Im Unternehmen der Beteiligten zu 2 (nachfolgend: Arbeitgeber) findet eine Gesamtbetriebsvereinbarung "Gehaltssystem" vom 30. Juli 2019 (Bl. 5 bis 13 der arbeitsgerichtlichen Akte) Anwendung, welche unter Nr. III rahmenmäßig regelt, wie Entgelterhöhungsbudgets, über die der Arbeitgeber jährlich entscheidet, verteilt werden sollen. Diese Gesamtbetriebsvereinbarung wurde vom Beteiligten zu 1 (nachfolgend: Gesamtbetriebsrat) aufgrund einer Beschlussfassung vom 14. Juli 2022 zum 31. Oktober 2022 gekündigt. Der Arbeitgeber wurde zu Neuverhandlungen aufgefordert.

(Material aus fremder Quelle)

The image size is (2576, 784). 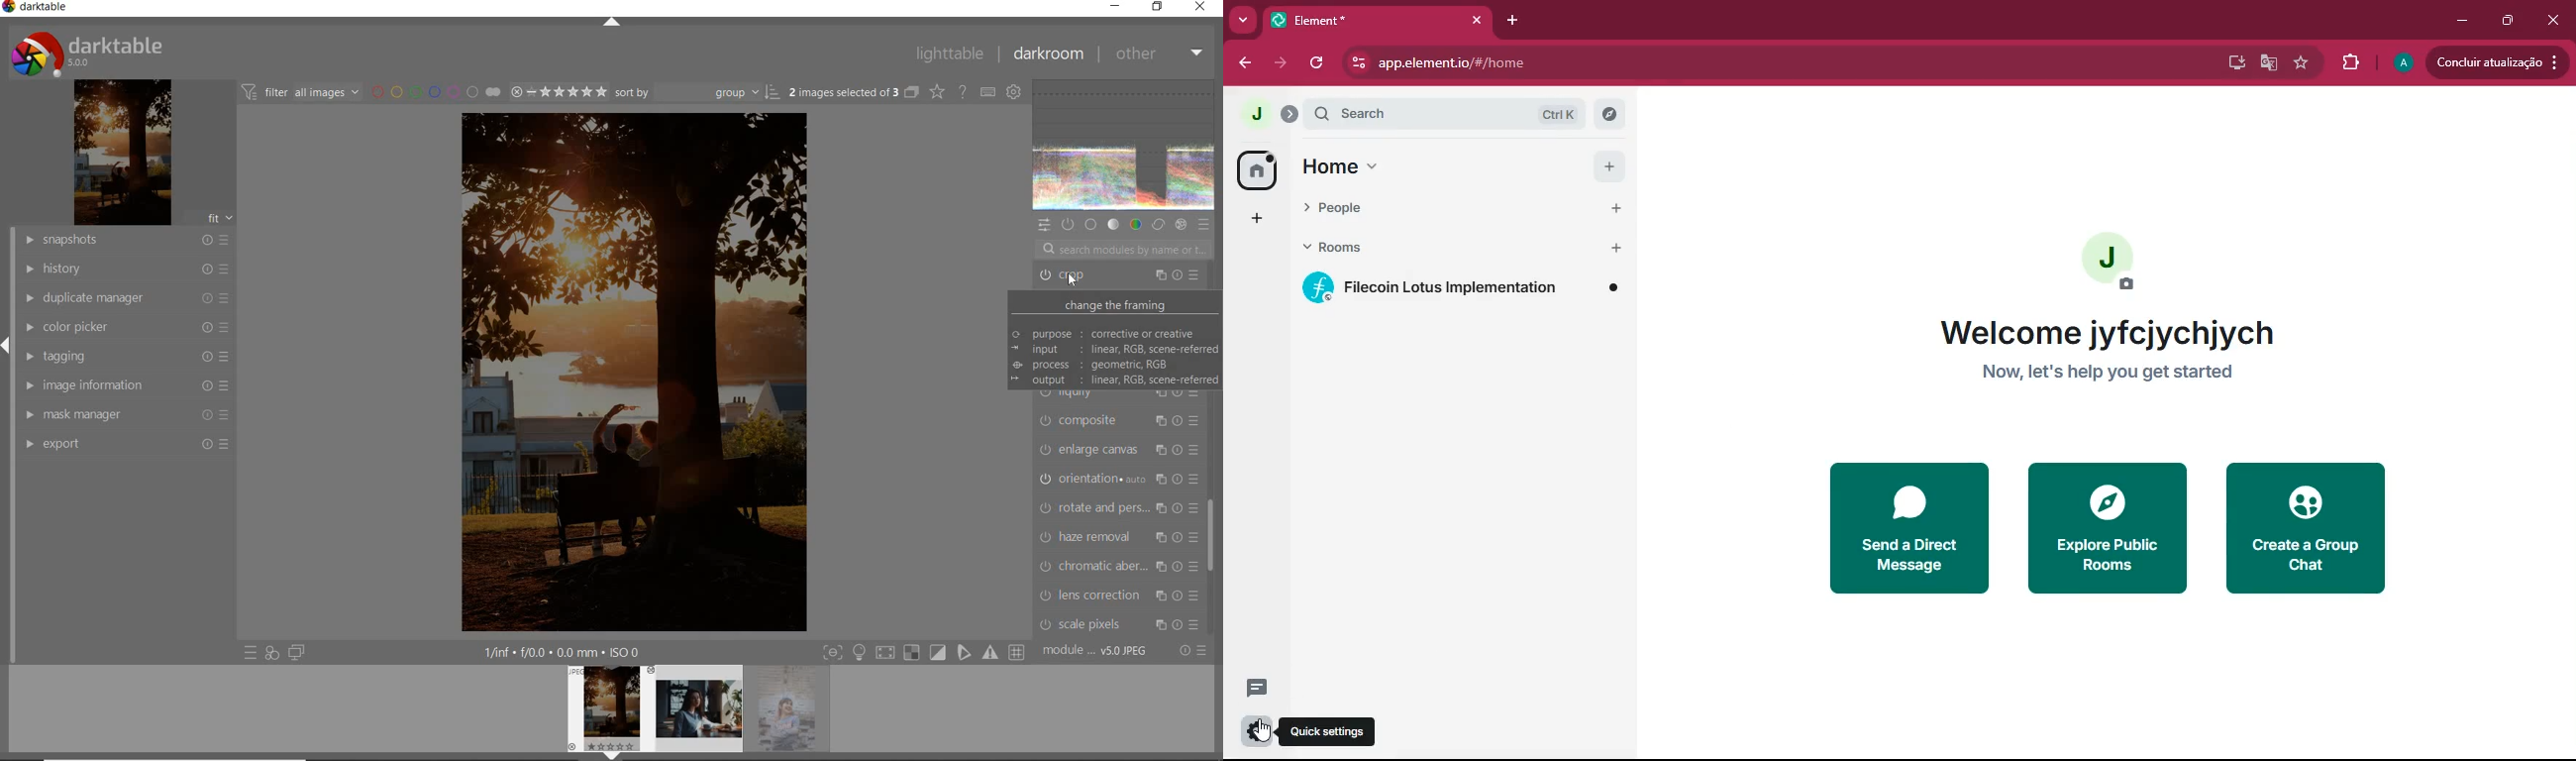 What do you see at coordinates (608, 709) in the screenshot?
I see `image preview` at bounding box center [608, 709].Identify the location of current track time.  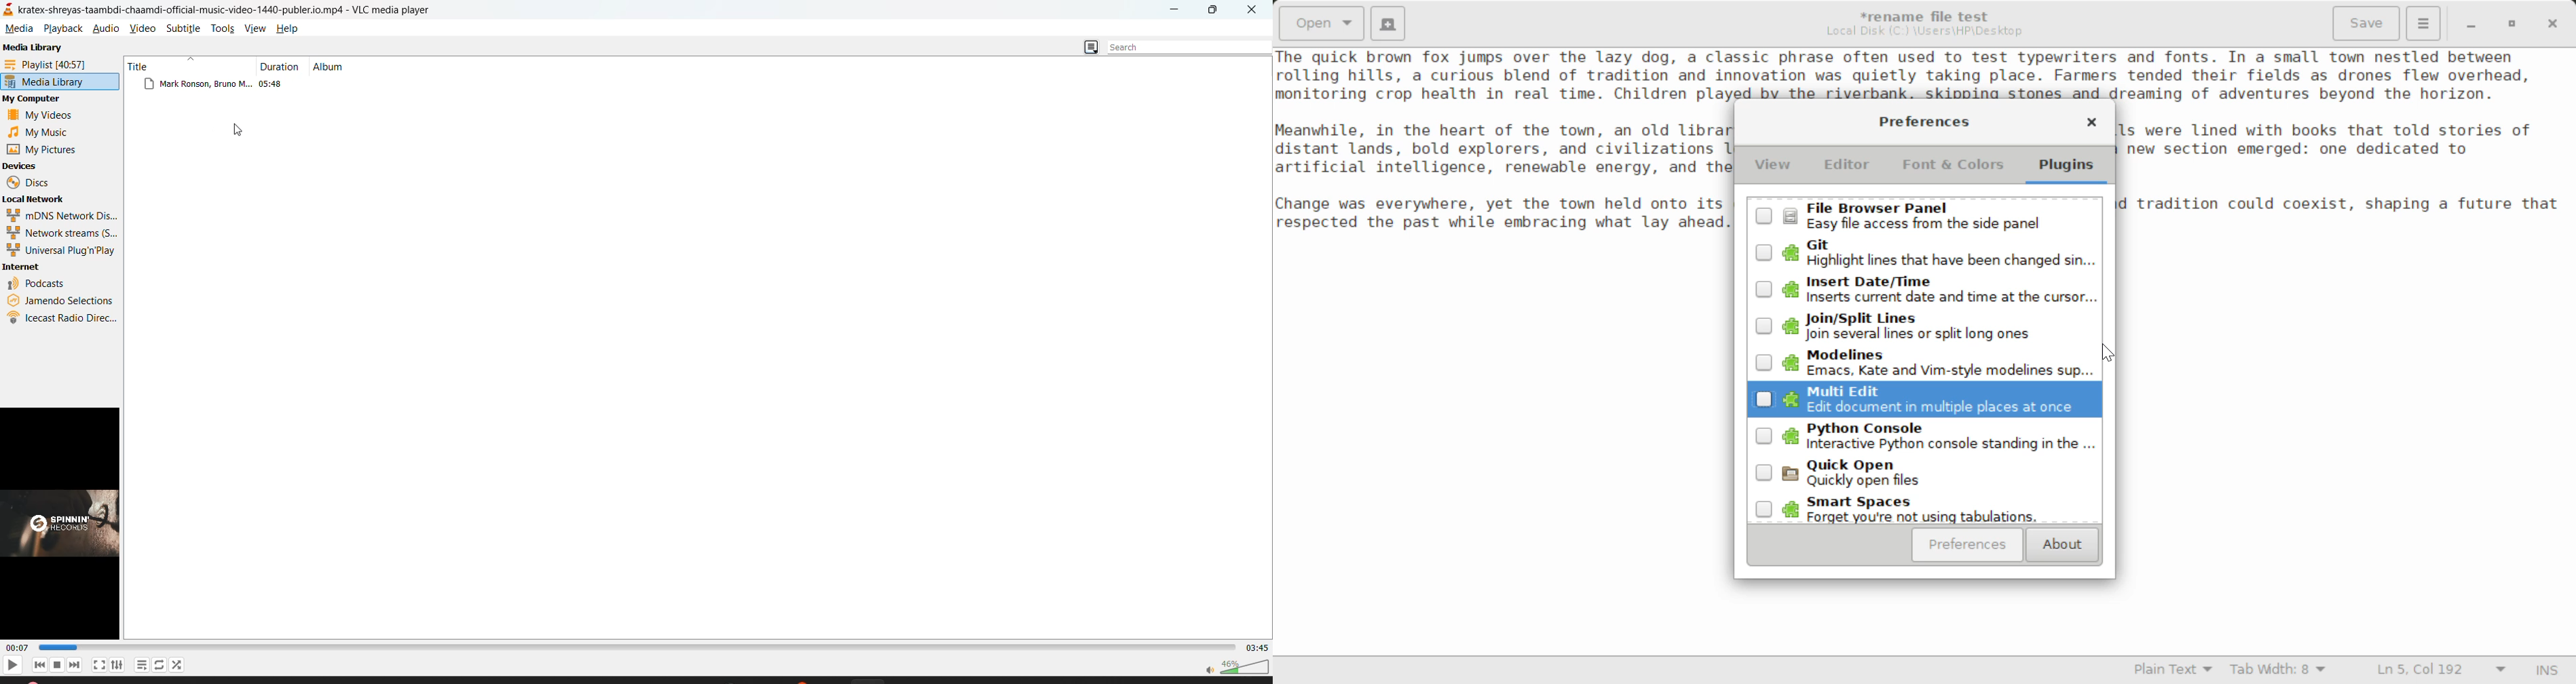
(20, 648).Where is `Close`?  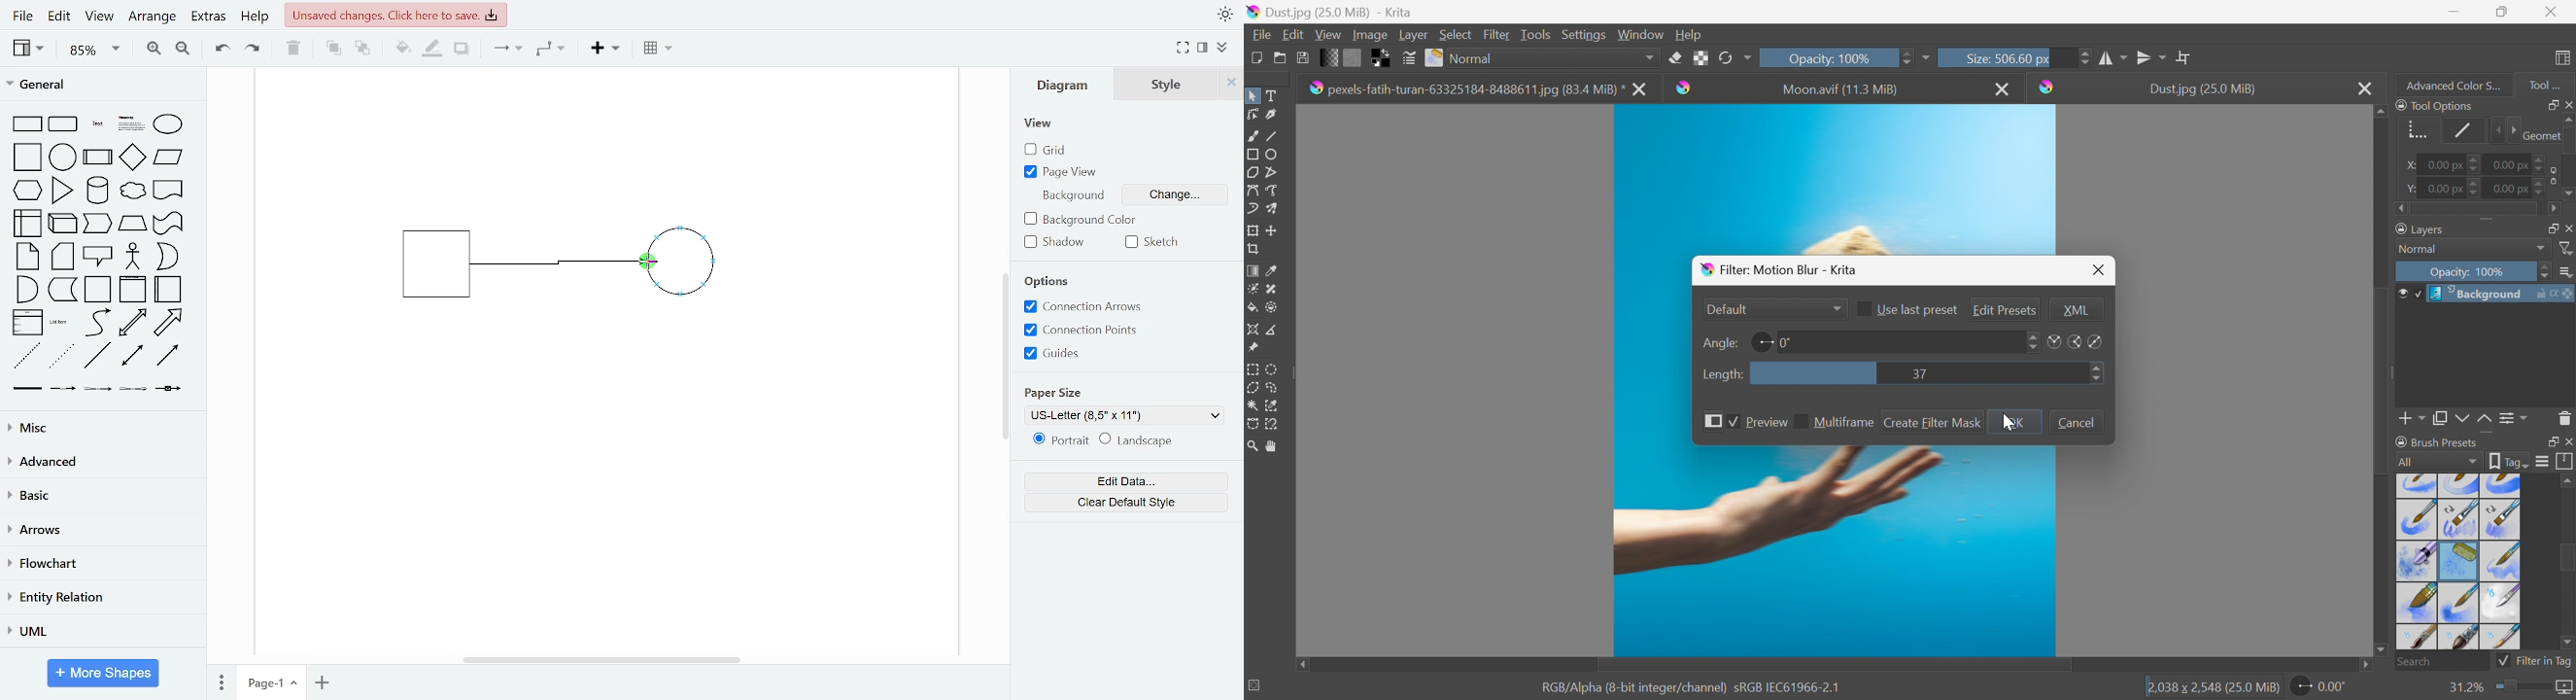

Es fanden zwischen den Beteiligten Neuverhandlungen statt, die jedoch bislang hauptsächlich eine vom Gesamtbetriebsrat vor dem Hintergrund der derzeitigen Inflation gewünschte Sonderregelung für das Fiskaljahr 2023 zum Gegenstand hatten. Der Arbeitgeber wünscht keine Sonderregelung.

Der Gesamtbetriebsrat erklärte die Verhandlungen mit Schreiben vom 22. August 2022 für gescheitert. Er teilte dem Arbeitgeber mit, die Bildung einer Einigungsstelle mit dem Regelungsgegenstand "GBV Gehaltssystem" beschlossen zu haben.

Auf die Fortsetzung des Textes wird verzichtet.